IWS | In der konkreten täglichen Arbeit sind die Mitarbeiter meist Studenten, die in Harduf eine Ausbildung machen. Es gibt unter anderem die Lehrer- und die Heilpädagogenausbildung, dazu besagte Theaterschule und ein anthroposophisches Grund­bildungsjahr – sehr gefragt vor allem von jungen Menschen, die nach dem Militärdienst stark auf der Suche sind. Hier wirkt sich auch aus, dass es inzwischen 14 Waldorfschulen in diesem kleinen Land gibt, von denen eine arabisch ist. Die Initiatoren selbst sind eher aus der Generation, die Harduf 1982 begründet hat, also etwa Mitte fünfzig. Hier entstand eine weitere interessante Initiative, eine Art «Friedensplan». Sie hat sich inzwischen ziemlich ausgebreitet. Der Grundgedanke ist, dass es in diesem Land einen jüdischen und einen palästinensischen Staat geben muss, die sich aber nicht sauber geografisch voneinander trennen lassen, d.h. man müsste diese Staaten aus Gründen der Praktika­-bili­tät so gründen, wie sie sich jetzt geografisch aufgrund verwickelter politischer Verhältnisse darstellen – aber eigentlich gehört das ganze Land beiden Völkern. Das würde bedeuten, dass jeder Mensch, der irgendwo im Land wohnt, die Möglichkeit haben könnte, zu einem oder beiden Staaten zu gehören, und man wäre dadurch zu einer erhöhten Zusammen­arbeit gezwungen – sehr vereinfacht gesagt.

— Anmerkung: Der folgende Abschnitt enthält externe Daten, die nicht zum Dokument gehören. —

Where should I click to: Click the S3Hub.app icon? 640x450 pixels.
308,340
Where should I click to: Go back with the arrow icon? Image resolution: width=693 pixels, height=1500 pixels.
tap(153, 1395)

FB | Ist das nicht eine Utopie?
IWS | Ich glaube, dass diese Utopie sich nicht hundertprozentig verwirklichen lassen wird. Es gibt auf beiden Seiten Extremisten, die das ganze Land für sich allein haben wollen. Sie werden aber weniger Anhänger haben, wenn diese Utopie im Kleinen umgesetzt wird. Wir wollen keineswegs das ganze Land irgendwie missionieren; sondern wir legen durch diese Zusammenarbeit im Kleinen und das Beispielhafte, das auch etwas Spirituelles sein muss, so etwas wie einen Samen für das, was in der Begegnungsstätte Sha’ar laAdam – Bab l’il Insan als «Tor zum Menschen» zum Keim heranwachsen kann. Allerdings: Das Tor kann auch irgendwann zugehen. Im Moment ist es noch auf. Wenn wir bald etwas tun, wenn wir zum Beispiel anfangen können, das geplante Andachtshaus zu bauen, so kann das vielleicht noch etwas bewirken. Aber wir haben nicht ewig Zeit für diese Dinge.

FB | Hier hört man eigentlich fast immer nur von den Fronten, die sich zunehmend bilden, und der immer stärkeren auch innenpolitischen Polarisierung in Israel.
IWS | Trotz dieser Trends gibt es im ganzen Land viele gute Initiativen, die Veränderung bewirken
wollen. Selbst im «extremen» Jerusalem existiert so etwas wie eine übergreifende religiöse Friedens­bewegung. Es gibt sehr stark religiöse Menschen sowohl im Muslimischen, oftmals aus dem Sufismus, wie auch im Jüdischen, Leute, die miteinander reden und sagen: Wir haben doch eigentlich nur eine unterschiedliche Sichtweise auf die eine göttliche Realität. Es ist hier immer die Frage, ob Religion polarisiert oder verbindet. Oft wird Religion hier auch völlig abgelehnt, weil das Bild von Religion überall ein fundamentalistisches ist. Da setzen wir mit unserem Projekt eines «Hauses der Andacht» an. Es wäre fatal, das religiöse Leben insgesamt abzuschaffen, nur weil die Menschen die Religion im alten Sinne missbrauchen, um national-egoistische Gruppen zu bilden. Wir möchten eine völlig neue Art von religiösem Leben dort schaffen, wo alle am gleichen Ort beten können und miteinander das herausfinden, was sie eint in dem, worauf sie da schauen.